Stated goal: Please retype, word for word, the stretch of the data below from the line containing "Task: Open the s3_multipart_uploads table" through the end of the data, and leave the pictures out of your answer.

[Screenshot and document pointing data]
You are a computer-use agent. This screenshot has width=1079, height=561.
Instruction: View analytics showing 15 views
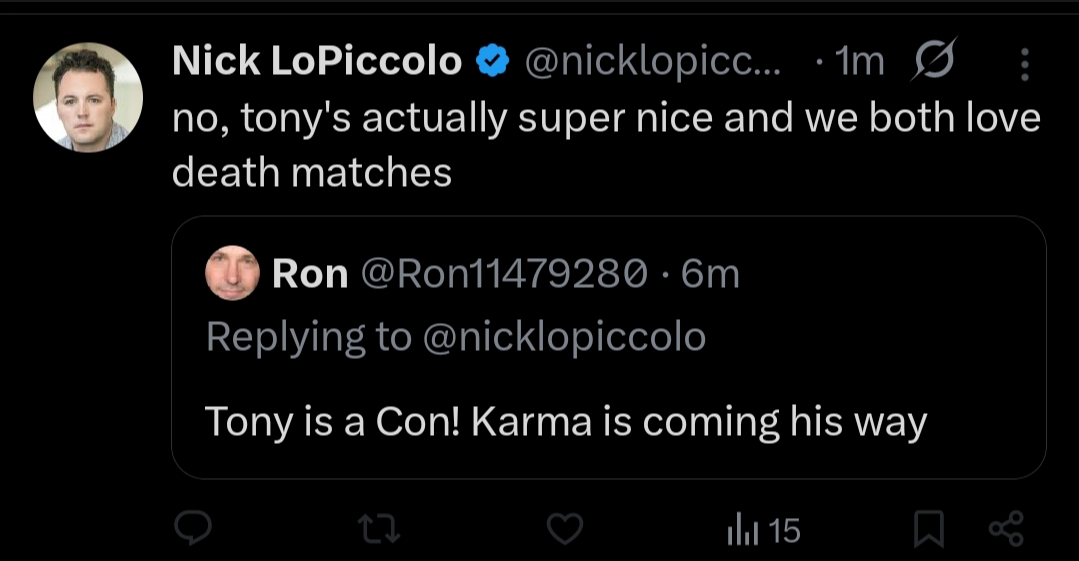763,529
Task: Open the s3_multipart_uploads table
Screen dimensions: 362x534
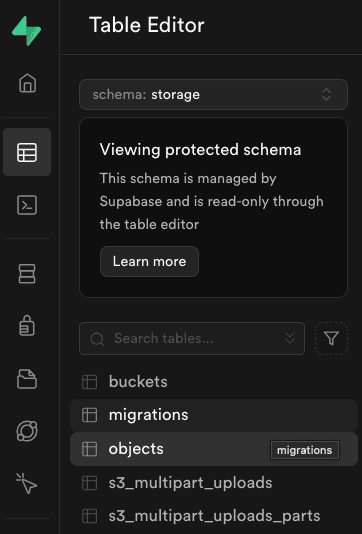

Exercise response:
Task: Open the s3_multipart_uploads table
Screen dimensions: 362x534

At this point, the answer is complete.